- _Directions for this task_
Go through the entries below. Copy each line in which "computer" appears.

(Excerpts from a dataset)
________________________

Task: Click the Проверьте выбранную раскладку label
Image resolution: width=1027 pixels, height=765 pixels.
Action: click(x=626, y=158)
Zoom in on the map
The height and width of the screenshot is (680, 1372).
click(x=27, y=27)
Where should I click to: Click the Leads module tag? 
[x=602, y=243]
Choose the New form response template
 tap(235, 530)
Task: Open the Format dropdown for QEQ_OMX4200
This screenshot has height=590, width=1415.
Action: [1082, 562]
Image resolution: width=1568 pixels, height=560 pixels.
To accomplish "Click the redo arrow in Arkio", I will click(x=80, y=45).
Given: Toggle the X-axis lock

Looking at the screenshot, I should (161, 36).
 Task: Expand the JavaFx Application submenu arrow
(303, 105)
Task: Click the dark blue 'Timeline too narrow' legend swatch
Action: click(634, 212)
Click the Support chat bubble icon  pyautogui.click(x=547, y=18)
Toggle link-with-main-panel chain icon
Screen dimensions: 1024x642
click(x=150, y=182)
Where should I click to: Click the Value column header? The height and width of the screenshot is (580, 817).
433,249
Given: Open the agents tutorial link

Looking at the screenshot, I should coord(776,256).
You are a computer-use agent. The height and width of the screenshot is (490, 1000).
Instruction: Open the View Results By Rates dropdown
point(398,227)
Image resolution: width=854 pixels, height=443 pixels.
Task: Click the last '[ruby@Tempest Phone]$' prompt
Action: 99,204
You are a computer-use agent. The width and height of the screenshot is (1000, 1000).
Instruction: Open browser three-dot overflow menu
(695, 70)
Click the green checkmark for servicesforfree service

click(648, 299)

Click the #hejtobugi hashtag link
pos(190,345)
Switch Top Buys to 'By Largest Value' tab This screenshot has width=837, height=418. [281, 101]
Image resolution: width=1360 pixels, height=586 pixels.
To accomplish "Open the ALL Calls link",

________________________

- _Response area_
You are a computer-use agent. The height and width of the screenshot is (490, 1000).
You are a computer-use agent. The width and height of the screenshot is (1000, 1000).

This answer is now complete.